As for what's wrong with the original concept, there are a number of things that caused great difficulty with adoption. One problem is that cross-issuer atomic payments were not possible. That's what you need to allow seamless interoperation with different counterparties which is probably the most important thing for a payment network.
> The original argument, that the token is needed to counter network spam is not a good one; spam can be prevented by other means, including charging transaction fees that can be paid in any currency on the network, instead of just in XRP.
This is just silly. This completely and utterly misses the point of a decentralized, trustless system. Who would set the exchange rates? Who would determine which assets have value and which don't? We've explained our engineering decisions many times.

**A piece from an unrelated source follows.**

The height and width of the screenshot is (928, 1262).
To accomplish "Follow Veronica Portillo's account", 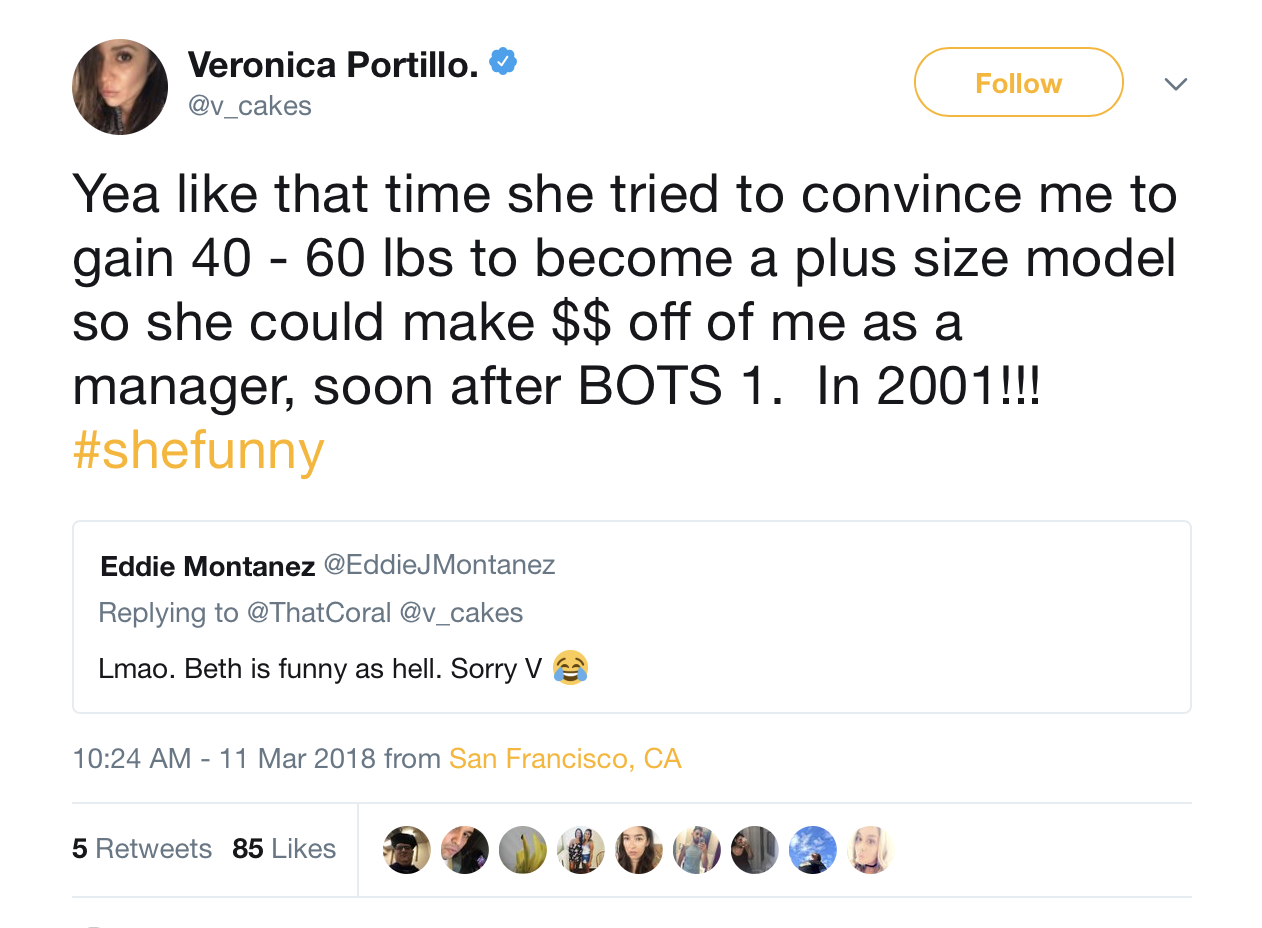I will 1018,82.
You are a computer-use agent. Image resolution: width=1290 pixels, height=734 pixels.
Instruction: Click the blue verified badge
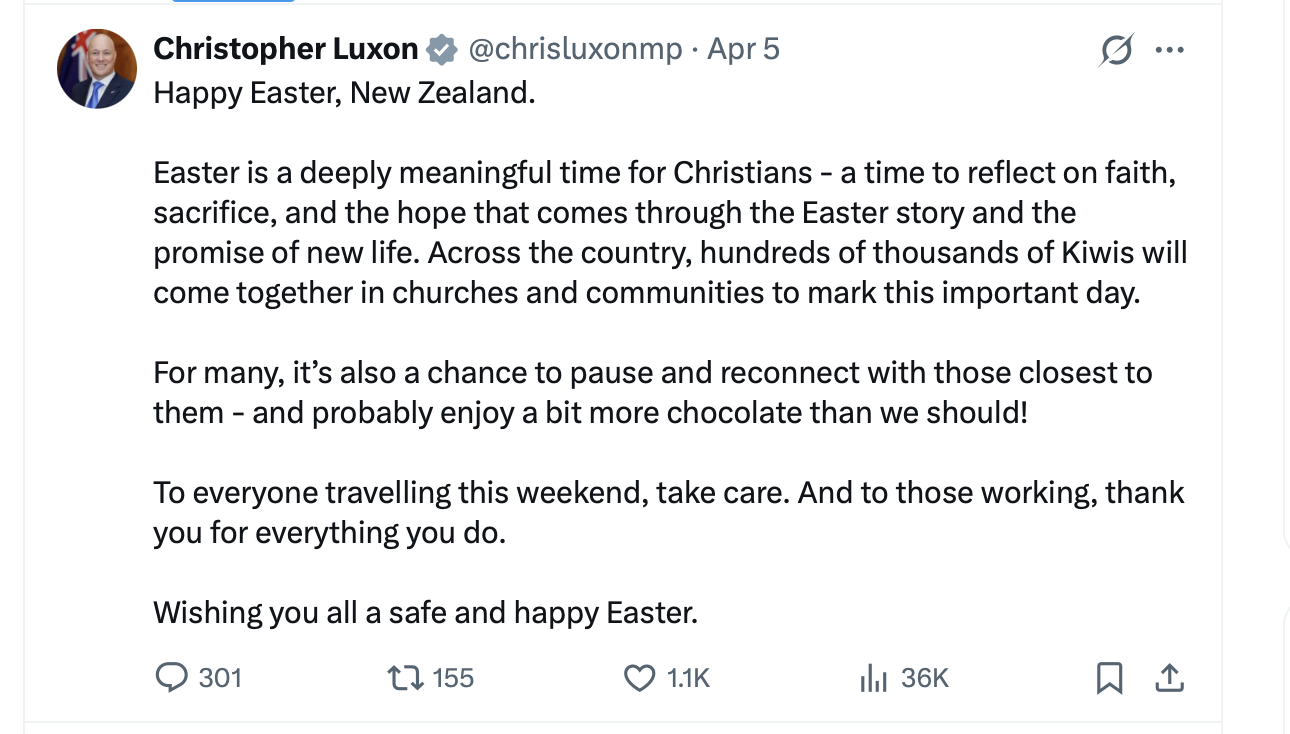pyautogui.click(x=441, y=49)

> Why would liquidity providers not use any other common (reserve) currency like US dollars for that, especially considering the highly volatile price of XRP ?
That's what they do now and settlement takes days. Again, we've explained this over and over. When you don't have to actually build the system and don't understand who the stakeholders are and what their costs are, it's easy to imagine simple solutions to complicated problems. It's a lot more complex when they have to actually work.
> But the company, its founders and associated foundations, still own well over 60 billion of the 100 billion tokens. That should give any investor pause.
Quite the opposite, that makes it possible for Ripple to spend millions of dollars when the only revenue model is increasing the value of XRP. That is, Ripple can justify bearing the expenses in building this settlement system that nobody has to date been willing to cover because Ripple's revenue model is unique.
> The only obvious thing that appears missing from Hyperledger compared to Ripple, is the one thing for which I see absolutely no reason for them to want: the XRP token.
Please explain how you would use Hyperledger to settle an international payment. Say I receive a million dollars from Singapore, and my bank receives some private token over Hyperledger. What happens when I want to wire that million dollars over a US domestic payment rail?
Are you imagining that my bank will lend me a million dollars until it can get that token onto a US domestic rail?